Major shipping giants to implement new surcharges on sea freight from June’24
June’24 onwards, shipping cargoes to the USA and Europe is going to incur significantly higher charges as major shipping companies are planning to implement new surcharges in response to changes in shipping routes. Hapag Lloyd of Germany will introduce a Peak Season Surcharge of $1,000 per container on shipments from the Indian Subcontinent and the Middle East to the North America West Coast, and $500 per container from India, Bangladesh, and Sri Lanka to the US East Coast and Gulf Coast, effective from June 17. Denmark's Maersk will impose a $540 surcharge per TEU for shipments from India to the US and Canada.
Additionally, France's CMA-CGM will apply a $500 surcharge per container from parts of the Indian Subcontinent, the Middle East Gulf, Red Sea, and Egypt to the US East Coast and Gulf starting June 14.
The uptick in the shipping charges is believed to set off the increased costs associated with rerouting their vessels around the Cape of Good Hope instead of through the Suez Canal. This change in routing was necessitated by security concerns following attacks on ships in the Suez region by Houthi terrorists.
The Suez Canal, which typically sees about 19,000 ships passing through annually, is a critical shortcut between the Red Sea and the Mediterranean Sea. The alternative route through the Cape of Good Hope significantly increases the journey by approximately 6,000 nautical miles and doubles the travel time, leading to considerably higher fuel costs.

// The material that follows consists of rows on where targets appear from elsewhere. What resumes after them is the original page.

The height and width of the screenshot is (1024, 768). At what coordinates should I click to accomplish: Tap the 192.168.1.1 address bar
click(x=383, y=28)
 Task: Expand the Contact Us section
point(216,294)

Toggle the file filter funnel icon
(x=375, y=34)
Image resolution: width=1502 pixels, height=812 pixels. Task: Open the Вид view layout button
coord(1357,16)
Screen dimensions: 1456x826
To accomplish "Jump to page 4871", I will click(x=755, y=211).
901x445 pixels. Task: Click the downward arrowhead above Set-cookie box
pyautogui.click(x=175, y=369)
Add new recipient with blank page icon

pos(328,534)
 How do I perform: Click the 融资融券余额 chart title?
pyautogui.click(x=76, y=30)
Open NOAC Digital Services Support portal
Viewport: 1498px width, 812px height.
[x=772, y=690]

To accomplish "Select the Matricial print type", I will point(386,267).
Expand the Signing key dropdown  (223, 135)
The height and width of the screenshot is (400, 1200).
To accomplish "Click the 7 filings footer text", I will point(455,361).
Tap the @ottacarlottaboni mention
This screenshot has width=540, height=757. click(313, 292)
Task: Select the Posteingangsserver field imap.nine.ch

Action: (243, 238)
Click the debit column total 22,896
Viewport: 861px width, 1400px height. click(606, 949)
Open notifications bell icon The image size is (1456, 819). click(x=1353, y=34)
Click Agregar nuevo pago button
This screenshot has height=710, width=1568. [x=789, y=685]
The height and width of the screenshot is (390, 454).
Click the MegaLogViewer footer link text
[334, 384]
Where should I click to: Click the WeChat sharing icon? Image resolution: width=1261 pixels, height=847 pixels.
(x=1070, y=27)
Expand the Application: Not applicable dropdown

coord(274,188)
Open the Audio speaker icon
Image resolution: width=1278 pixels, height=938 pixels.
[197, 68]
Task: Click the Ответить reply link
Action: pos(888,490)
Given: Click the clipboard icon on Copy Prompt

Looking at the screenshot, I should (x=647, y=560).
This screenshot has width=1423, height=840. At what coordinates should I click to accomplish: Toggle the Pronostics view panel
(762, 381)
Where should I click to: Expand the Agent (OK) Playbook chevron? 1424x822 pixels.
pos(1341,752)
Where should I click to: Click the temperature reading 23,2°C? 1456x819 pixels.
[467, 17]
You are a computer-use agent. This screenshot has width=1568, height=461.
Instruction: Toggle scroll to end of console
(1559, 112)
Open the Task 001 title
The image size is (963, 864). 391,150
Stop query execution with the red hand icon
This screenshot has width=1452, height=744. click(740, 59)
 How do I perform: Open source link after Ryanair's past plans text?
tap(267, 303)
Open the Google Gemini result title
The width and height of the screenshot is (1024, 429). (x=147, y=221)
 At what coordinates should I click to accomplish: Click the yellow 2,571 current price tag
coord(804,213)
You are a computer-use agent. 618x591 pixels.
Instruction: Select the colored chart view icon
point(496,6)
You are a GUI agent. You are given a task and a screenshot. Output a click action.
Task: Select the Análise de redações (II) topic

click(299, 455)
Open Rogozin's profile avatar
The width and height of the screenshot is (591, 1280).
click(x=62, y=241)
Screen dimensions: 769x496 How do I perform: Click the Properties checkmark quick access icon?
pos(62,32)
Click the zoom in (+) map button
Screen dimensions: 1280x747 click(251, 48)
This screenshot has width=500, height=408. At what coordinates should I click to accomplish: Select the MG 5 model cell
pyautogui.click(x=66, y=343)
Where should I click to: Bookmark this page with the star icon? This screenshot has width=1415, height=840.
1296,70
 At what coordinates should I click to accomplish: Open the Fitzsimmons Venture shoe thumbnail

Recently, the ocean freight rates surged by up to 30% from the Far East to North Europe and the US since the onset of April, with similar trends observed towards the Mediterranean and US East Coast.
The early onset of peak season in 2024, along with a record 9.2% increase in demand during the first quarter compared to the same period in 2023, has added further pressure on shipping capacity. This surge in demand coincides with US companies aiming to rebuild inventories in new warehouses to safeguard against potential supply chain disruptions to mitigate the risks associated with late deliveries over the concerns of holding excess stock.